After activation eosinophile granulocytes are segregating the cationic glycoprotein EDN (eosinohil derived neurotoxin). This 18-21 kDa single stranded glycosylated protein is also known as EPX (eosinophil protein X). Together with ECP (eosinophil cationic protein) EDN belong to the ribonuclease superfamily. However EDN has a 100-fold increased ribonuclease activity. It is neurotoxic but not cytotoxic. The activation of eosinophile granulocytes is important during inflammatory processes in allergic reactions. Thus EDN is a marker for eosinophile activation and degranulation.

The measurement of EDN in stool allows the detection of clinical or subclinical chronic inflammation in the gut. In patients with colitis ulcerosa and/or morbus crohn, the measurement of EDN gives information on the activity of the disease and the prediction of a rezidiv.

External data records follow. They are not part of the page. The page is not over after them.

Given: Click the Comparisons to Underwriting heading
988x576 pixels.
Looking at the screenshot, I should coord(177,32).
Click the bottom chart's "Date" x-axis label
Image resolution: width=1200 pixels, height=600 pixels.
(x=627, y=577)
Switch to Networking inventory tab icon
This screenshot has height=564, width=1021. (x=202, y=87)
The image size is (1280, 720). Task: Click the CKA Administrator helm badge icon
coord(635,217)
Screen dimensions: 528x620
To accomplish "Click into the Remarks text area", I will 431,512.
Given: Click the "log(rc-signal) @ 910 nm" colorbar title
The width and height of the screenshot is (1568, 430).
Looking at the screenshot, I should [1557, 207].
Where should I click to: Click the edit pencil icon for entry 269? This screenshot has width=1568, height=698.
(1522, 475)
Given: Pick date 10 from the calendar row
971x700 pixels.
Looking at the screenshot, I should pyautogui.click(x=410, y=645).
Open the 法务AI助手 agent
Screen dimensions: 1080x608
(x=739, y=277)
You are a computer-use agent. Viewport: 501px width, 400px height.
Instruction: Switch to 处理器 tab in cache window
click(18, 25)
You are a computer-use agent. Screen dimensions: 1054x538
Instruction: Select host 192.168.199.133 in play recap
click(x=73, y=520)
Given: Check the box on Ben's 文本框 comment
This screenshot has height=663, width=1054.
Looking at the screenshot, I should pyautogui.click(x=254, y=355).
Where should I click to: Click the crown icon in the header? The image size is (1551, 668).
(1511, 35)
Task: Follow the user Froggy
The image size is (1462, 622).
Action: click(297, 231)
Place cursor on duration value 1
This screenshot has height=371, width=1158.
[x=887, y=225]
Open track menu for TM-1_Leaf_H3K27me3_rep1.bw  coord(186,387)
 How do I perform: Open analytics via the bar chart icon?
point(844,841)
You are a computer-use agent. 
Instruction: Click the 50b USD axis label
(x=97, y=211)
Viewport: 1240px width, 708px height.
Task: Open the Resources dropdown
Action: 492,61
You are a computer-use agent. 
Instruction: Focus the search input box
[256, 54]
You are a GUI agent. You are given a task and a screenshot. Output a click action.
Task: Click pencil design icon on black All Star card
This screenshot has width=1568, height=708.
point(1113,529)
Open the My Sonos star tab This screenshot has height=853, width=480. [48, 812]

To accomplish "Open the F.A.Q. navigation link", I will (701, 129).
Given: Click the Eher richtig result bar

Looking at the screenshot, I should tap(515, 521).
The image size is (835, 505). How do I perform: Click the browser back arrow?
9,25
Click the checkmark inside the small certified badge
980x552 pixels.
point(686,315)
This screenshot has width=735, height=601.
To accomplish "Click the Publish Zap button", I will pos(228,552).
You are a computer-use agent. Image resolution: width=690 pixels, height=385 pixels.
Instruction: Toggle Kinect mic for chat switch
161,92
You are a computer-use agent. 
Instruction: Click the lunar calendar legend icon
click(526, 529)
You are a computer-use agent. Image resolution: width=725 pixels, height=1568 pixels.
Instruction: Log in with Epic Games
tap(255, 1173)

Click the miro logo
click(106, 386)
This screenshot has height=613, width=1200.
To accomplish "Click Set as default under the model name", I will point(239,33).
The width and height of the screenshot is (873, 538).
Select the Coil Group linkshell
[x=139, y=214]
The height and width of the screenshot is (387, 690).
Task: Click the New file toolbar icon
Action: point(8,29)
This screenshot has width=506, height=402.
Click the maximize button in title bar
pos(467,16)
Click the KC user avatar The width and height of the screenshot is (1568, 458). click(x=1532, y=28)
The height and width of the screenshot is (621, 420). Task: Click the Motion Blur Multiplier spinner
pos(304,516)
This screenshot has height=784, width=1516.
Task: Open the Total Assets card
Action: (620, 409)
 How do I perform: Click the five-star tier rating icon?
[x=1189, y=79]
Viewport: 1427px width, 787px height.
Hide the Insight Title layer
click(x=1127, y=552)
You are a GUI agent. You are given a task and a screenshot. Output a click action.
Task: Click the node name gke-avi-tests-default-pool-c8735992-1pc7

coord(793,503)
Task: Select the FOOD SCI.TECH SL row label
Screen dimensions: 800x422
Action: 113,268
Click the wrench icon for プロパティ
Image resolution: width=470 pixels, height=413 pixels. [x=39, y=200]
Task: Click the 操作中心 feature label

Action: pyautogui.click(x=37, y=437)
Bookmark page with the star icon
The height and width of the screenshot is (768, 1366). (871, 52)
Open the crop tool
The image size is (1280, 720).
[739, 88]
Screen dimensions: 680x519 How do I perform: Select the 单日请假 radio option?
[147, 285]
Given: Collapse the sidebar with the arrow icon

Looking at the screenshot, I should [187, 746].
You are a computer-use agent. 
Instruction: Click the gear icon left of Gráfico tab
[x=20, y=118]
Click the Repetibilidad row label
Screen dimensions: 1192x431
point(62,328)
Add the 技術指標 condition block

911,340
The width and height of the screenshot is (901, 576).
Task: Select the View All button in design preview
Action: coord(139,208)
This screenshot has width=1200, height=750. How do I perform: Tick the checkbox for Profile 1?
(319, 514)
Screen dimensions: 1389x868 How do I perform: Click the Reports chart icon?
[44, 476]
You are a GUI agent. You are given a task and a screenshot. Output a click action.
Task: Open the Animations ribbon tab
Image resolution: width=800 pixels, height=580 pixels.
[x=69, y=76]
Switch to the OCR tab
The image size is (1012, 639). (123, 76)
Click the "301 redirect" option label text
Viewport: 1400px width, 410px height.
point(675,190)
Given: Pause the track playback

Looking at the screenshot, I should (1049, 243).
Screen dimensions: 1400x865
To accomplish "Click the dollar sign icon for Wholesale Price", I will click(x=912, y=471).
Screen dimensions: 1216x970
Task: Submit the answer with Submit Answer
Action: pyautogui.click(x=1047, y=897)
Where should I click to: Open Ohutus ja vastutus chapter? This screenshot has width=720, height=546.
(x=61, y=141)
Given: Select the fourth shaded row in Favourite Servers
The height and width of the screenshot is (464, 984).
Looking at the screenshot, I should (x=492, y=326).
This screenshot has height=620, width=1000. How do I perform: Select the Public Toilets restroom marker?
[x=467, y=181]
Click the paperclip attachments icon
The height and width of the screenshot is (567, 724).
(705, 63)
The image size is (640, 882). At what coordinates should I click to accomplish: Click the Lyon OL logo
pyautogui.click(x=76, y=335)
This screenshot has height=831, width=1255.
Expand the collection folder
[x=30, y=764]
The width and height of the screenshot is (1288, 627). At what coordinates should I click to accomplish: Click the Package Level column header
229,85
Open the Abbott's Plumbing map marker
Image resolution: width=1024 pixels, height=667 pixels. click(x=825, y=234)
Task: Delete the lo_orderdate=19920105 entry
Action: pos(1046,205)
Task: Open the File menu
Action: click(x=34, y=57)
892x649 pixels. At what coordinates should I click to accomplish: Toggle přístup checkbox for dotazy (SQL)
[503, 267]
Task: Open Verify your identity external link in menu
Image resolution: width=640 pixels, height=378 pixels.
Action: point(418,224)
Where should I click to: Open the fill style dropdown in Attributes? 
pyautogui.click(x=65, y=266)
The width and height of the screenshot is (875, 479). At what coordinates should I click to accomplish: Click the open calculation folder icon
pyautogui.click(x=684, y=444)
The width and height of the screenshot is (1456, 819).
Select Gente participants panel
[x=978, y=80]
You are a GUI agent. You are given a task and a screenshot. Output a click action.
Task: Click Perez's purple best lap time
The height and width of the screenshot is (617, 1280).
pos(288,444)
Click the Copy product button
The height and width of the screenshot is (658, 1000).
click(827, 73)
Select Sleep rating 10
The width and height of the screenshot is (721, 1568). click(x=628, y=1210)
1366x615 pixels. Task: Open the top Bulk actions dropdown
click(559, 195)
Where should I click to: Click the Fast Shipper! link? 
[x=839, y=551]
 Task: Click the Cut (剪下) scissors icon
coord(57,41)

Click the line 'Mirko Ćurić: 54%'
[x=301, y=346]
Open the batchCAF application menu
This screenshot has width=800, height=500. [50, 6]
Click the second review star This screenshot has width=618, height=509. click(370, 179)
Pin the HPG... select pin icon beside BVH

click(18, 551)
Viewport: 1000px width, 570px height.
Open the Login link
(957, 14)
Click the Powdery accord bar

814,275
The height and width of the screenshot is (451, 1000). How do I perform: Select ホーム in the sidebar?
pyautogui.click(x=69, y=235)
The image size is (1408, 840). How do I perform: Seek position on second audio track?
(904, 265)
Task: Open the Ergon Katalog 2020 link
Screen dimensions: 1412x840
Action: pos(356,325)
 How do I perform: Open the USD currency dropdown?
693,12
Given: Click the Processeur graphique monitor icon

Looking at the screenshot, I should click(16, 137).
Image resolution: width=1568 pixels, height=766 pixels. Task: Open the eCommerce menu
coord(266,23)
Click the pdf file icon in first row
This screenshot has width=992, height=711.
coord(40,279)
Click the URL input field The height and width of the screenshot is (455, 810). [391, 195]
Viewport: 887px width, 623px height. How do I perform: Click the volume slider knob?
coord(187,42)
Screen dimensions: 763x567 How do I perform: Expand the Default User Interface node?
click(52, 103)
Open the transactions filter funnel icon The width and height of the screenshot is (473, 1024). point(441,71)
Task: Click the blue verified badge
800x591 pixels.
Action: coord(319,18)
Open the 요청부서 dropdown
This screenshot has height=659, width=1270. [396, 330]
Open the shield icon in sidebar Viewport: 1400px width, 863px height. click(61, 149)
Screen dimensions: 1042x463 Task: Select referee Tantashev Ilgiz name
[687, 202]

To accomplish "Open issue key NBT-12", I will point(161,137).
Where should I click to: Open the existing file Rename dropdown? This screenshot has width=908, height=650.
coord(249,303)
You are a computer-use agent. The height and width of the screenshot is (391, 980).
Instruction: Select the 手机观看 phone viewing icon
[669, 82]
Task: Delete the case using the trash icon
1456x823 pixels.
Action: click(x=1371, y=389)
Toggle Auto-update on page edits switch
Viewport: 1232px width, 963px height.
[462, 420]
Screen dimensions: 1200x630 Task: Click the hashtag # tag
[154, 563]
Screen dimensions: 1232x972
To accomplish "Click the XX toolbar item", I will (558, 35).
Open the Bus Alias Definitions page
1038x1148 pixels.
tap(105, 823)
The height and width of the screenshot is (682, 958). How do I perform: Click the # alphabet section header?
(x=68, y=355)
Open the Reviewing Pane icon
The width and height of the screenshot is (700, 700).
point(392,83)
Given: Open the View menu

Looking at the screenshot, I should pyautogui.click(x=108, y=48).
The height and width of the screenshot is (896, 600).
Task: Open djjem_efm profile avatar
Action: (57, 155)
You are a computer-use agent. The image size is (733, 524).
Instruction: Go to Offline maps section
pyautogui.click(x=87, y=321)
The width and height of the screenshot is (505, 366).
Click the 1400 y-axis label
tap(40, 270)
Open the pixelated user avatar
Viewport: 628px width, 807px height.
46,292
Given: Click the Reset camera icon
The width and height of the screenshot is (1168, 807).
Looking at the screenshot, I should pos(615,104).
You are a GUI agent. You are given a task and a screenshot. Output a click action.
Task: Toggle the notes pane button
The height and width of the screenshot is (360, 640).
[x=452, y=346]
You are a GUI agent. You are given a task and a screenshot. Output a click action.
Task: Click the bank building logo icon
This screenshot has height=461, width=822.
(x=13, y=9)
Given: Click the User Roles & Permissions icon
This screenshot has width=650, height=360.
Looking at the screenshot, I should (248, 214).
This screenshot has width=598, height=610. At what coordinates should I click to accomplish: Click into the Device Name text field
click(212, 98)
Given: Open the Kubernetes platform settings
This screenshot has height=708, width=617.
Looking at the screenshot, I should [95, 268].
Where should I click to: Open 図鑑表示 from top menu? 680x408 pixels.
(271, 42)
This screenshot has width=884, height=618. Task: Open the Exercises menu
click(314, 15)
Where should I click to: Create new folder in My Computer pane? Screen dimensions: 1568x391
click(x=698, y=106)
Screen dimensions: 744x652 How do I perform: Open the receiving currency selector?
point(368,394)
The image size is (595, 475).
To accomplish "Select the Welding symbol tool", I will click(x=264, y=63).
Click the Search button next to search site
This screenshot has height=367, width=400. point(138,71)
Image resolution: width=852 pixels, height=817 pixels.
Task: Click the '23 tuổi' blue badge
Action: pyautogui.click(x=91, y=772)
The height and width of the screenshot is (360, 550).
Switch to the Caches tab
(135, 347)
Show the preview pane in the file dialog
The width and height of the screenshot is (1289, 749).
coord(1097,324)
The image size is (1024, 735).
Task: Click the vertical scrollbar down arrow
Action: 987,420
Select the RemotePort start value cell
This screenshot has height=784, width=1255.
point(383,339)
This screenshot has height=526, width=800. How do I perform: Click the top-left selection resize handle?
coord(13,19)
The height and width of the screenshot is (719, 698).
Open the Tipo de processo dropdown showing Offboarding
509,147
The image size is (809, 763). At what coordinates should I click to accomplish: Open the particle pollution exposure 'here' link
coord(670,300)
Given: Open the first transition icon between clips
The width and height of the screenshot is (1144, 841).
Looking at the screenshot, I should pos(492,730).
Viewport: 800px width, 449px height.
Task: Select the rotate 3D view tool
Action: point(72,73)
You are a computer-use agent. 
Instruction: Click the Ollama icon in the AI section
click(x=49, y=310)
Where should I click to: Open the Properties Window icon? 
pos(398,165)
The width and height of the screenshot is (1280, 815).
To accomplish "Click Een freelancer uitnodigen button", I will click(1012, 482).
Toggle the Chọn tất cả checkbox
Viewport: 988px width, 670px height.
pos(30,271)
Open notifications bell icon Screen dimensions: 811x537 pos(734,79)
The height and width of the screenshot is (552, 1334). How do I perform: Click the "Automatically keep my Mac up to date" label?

  • Differentiation of food allergy and food intolerance
  • Monitoring of a elimination diet
  • Inflammatory processes in the gut
  • Intestinal parasitosis

Technical data

Sample Stool, serum
Sample volume 100 mg, 100 µl
Calibration 6 point
Incubation time 1h, 1h, 15 min
Method ELISA
Determinations 96

Ordering Information

IC6500 Testkit

Principle of the method

The EDN-ELISA test determines human EDN according to the “sandwich”-principle. EDN in sample, standard and controls binds to monoclonal antibodies, which are coated to the microtiterplate. After a washing step a peroxidase labeled polyclonal antibody is added. A second washing step is folled by the addition of the substrate which is converted to a colored product by the peroxidase. The reaction is terminated by the addition of an acidic stop solution. The optical densities are read at 450 nm in a microtiterplate reader. The EDN concentration can be calculated from the standard curve.